> Description of the task: Note each line in the data holding the string "will" and report it.

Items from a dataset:
= = = =
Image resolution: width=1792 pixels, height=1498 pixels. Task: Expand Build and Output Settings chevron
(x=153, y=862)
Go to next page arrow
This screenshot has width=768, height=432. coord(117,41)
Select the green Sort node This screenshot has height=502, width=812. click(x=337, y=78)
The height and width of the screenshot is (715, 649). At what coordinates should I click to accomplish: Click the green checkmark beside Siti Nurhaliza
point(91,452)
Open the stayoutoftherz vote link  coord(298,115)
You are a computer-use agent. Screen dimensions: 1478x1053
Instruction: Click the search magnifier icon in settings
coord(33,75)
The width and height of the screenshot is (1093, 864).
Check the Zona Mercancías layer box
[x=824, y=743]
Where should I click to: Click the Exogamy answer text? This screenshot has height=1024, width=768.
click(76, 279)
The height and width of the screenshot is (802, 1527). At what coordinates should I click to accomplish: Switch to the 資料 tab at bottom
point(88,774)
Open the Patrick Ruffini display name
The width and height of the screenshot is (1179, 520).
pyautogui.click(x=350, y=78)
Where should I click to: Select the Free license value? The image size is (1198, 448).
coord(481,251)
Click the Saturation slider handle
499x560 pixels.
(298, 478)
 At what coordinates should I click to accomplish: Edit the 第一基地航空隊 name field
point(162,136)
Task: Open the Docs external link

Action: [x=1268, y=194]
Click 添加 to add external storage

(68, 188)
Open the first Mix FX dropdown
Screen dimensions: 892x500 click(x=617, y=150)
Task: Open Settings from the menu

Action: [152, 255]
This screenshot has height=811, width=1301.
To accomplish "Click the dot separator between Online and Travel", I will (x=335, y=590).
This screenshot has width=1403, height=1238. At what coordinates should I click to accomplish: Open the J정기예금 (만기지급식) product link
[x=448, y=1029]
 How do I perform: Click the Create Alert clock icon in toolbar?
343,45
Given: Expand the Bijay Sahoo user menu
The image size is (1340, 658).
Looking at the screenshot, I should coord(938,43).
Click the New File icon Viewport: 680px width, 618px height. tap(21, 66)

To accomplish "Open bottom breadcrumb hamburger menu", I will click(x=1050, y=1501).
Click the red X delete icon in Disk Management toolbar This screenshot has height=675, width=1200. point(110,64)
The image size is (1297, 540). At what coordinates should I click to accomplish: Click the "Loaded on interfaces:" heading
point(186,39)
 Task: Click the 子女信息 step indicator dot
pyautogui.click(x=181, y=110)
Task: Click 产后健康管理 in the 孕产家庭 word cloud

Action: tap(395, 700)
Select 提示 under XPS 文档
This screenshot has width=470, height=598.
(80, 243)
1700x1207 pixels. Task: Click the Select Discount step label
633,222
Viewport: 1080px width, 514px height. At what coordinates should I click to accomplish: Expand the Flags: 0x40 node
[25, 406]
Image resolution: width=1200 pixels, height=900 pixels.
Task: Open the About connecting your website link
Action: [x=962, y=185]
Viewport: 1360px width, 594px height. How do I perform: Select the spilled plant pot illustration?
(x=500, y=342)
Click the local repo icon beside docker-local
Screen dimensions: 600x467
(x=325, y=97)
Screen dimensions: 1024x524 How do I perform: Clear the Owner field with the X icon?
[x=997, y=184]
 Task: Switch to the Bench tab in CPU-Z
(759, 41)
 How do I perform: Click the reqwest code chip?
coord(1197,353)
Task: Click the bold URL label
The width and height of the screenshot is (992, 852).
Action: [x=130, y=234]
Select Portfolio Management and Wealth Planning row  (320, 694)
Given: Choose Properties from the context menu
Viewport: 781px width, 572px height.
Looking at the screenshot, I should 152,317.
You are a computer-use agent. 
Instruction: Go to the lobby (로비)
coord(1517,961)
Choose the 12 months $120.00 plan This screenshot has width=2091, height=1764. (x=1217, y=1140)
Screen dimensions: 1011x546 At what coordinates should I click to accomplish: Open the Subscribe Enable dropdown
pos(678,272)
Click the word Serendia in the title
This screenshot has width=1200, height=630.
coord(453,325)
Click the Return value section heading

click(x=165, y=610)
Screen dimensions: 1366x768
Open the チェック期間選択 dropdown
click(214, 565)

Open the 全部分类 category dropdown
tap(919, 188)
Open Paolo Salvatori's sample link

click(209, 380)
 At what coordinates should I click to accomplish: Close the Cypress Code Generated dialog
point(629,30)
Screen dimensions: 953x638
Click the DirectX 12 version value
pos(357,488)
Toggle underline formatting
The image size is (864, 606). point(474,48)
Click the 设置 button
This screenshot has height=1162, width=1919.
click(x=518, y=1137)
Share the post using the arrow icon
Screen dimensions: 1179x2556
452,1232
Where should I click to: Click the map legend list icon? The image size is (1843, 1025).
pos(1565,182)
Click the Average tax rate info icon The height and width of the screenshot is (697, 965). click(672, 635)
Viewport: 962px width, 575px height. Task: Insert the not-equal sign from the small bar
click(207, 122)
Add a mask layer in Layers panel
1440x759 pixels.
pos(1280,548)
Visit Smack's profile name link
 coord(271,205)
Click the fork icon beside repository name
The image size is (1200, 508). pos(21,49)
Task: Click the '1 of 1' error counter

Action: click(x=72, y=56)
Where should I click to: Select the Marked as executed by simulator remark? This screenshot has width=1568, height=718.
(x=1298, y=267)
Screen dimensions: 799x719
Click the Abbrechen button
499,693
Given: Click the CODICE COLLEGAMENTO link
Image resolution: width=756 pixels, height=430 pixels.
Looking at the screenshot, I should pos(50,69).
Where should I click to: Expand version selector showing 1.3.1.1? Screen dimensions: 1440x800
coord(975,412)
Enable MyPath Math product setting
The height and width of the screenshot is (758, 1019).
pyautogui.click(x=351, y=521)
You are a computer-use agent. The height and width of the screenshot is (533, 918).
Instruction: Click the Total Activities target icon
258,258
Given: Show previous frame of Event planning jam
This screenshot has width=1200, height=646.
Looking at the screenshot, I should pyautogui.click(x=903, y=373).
= = = =
> Response to the exercise:
To accomplish "Click the dot separator between Online and Travel", I will (x=335, y=590).
To accomplish "Open bottom breadcrumb hamburger menu", I will click(x=1050, y=1501).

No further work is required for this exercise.